L'unique porte du torturorium est épaisse comme un matelas de campagne, en acier pur fruit, avec verrous extérieurs plus épais que mon bras. Quant au trou d'aération, il est pourvu, tout là-haut, de barreaux mis en croix pas dégueulasses du tout. J'ai un peu l'impression de chiquer au comte de Monte-Cristo, Béru interprétant le noble rôle de l'abbé Faria. Quand je vous le disais qu'on versait dans Dumas père, mes bons aminches.
— Ils auraient pu nous laisser croquer le dessert, lamente le Lugubre.

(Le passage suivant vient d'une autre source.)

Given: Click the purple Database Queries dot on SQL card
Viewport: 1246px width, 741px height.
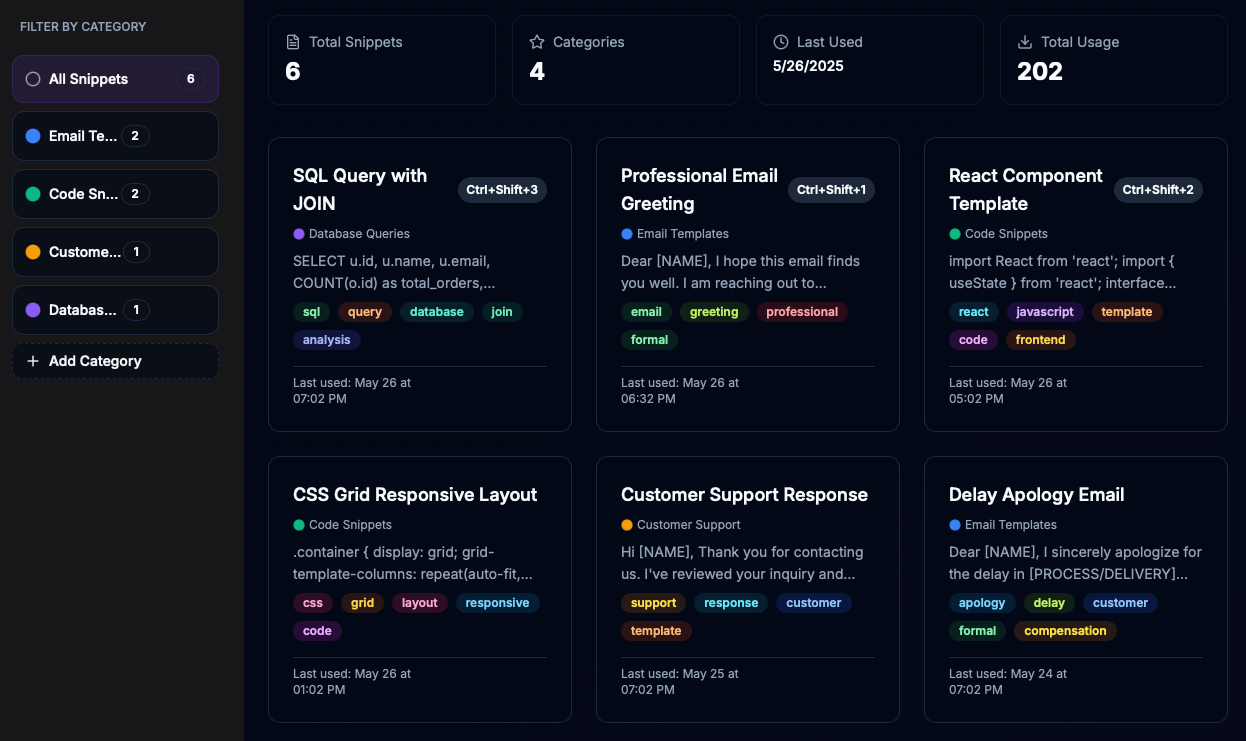Looking at the screenshot, I should click(x=297, y=233).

J'aime pas me tailler de la table avant les pousse-caouas !
— En fait de pousse-café, on aura sûrement droit au verre de rhum, prophétisé-je ; t'as entendu ce qu'a dit le vieux crabe ? Nous allons passer en jugement, être condamnés et exécutés…

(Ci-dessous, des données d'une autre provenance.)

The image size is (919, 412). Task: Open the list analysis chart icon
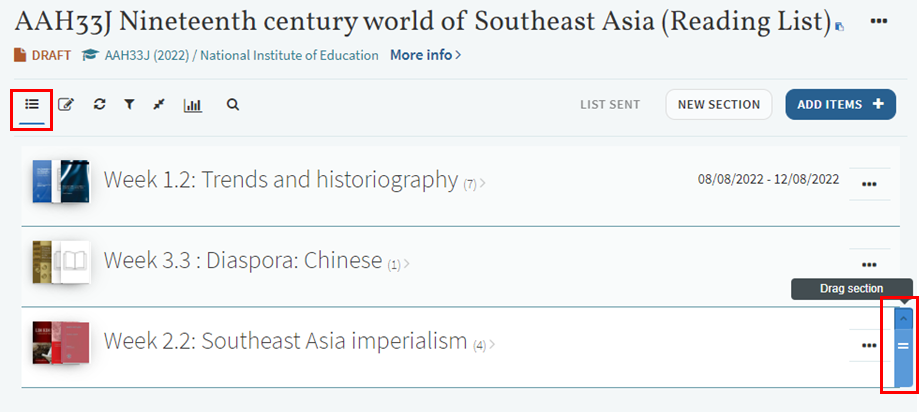click(x=192, y=104)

— Ce sale Rosbif ; c'est de ta faute, aussi ! bougonne Sa Rondeur.
— Ma faute !
— Au lieu de le mettre en pension chez ton vieux malfrat-rentier, tu lui aurais coulé une praline dans le citron, une bonne pierre aux gambettes, et vlouff dans le Léman, on serait nainaises, moi, en train de caracoler dans le private-galipettes-room de la Majesté. Elle avait beau s'offusquer, ça rendait que tu peux pas t'imaginer, elle et moi. J'avais ma canne entortillée à la sienne comme du lierre après un sapin, mon pote ! C’t’un signe d'encouragement, non ? Une prime à la patience, je suppose ? La nana qui se laisse toupiller les échasses sous la table, crois-en ma vieille expérience, elle est partante pour la grande farandole plumassière, c'est couru. Déjà qu'elle m'a bombardé vice-baron dans la foulée, ça voulait tout dire, non ?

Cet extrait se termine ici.